While rising wages, higher business costs and the potential for higher interest rates may impact mid-market businesses in 2017, there’s strong growth potential for those organizations that can meet the challenges and increase efficiencies.
James Cassel, co-founder and chairman of the investment firm Cassel Salpeter & Co. in Miami, Fla., said that recruiting and retaining talent will be a major challenge in 2017. He said not only will companies pay more for labor, but they’ll also see increases in healthcare and business costs, along with possibly higher borrowing costs.
Cassel recommended that mid-market companies take a number of steps to make improvements in 2017. First, he says companies should evaluate their health insurance policies and consider shifting a larger portion to employees. While there is still much uncertainty about the future of the Affordable Care Act and the state of the health industry, premiums are likely to continue rising. Many companies are raising deductibles, and there are reports that self-insurance has become a growing option for companies with more than 25 but less than 1,000 employees. While these plans are not for every company and can carry more risk, they do offer flexibility and lower costs.

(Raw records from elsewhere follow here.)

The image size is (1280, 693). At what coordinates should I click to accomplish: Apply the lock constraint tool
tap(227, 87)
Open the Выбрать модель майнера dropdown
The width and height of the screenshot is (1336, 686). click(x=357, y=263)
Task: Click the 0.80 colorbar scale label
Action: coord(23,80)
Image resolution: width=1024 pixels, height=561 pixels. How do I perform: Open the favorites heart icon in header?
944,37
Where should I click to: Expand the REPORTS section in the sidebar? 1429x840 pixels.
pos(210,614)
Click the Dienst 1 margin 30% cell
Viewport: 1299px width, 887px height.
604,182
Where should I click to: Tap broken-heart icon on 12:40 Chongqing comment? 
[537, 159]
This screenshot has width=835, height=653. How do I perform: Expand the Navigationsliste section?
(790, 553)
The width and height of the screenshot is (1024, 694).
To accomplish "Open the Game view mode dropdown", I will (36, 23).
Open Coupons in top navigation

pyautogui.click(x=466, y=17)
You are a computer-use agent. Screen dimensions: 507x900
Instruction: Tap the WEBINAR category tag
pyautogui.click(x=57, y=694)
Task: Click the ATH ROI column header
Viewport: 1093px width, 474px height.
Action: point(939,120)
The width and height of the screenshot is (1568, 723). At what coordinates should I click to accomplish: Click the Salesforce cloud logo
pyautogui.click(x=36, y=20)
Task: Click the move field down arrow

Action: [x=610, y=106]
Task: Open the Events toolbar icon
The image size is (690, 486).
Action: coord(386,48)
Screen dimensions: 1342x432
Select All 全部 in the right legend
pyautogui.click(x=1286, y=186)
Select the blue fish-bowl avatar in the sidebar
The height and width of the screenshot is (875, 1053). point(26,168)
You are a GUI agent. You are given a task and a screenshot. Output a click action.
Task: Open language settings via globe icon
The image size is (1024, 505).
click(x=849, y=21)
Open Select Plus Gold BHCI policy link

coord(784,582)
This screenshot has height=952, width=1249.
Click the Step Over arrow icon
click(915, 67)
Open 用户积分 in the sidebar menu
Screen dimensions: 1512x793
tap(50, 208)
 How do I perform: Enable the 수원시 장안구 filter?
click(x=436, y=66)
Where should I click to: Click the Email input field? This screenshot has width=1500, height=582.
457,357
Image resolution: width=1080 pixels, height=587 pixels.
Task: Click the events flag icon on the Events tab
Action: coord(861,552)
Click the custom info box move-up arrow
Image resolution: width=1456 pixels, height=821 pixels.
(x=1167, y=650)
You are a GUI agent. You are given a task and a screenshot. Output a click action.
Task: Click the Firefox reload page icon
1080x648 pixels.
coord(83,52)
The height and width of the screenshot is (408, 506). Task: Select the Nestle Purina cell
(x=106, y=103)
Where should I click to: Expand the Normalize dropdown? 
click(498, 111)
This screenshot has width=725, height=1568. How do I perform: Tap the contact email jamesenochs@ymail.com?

To grow, Cassel suggested mid-marketers also consider paying higher wages and giving raises, not only to attract talent, but to ensure they don’t lose the workers they already have. Cassel said that with a better economy, more employees will expect raises and will be “more likely to make a move in pursuit of the best offers.” Some large companies, such as Walmart, have indicated that voluntarily raising wages has paid off by strengthening their workforce. Walmart CFO Brett Biggs told analysts at a conference in March that higher wages were making a difference that he could ‘see’ and ‘feel’. “It pays off in a number of areas: [for instance], clean, fast, friendly store scores go up,” said Biggs.
Cassel said another key to growth in 2017 will be cutting waste and increasing productivity. Mary Josephs, founder and CEO of Verit Advisors, said that middle-market companies still have “relatively engaged workforces” that can be tapped for ideas on how to better innovate and make processes more efficient. Because mid-market companies are growing and can offer advancement, employees aren’t as scared that boosting productivity will only eliminate their jobs. “Many giant companies lack the trust and find it difficult to hear these ideas from their workers,” said Josephs.
Meanwhile, EY said that mid-market companies can also boost growth by harvesting analytics to identify products and processes that have potential. Cassel added that companies that can grow faster than inflation and increase their organic growth should be in a good position to absorb increased costs they may encounter in 2017. “Indeed, by giving some thought to these issues and taking the right steps now, you can help ensure your business grows in the coming year,” he said.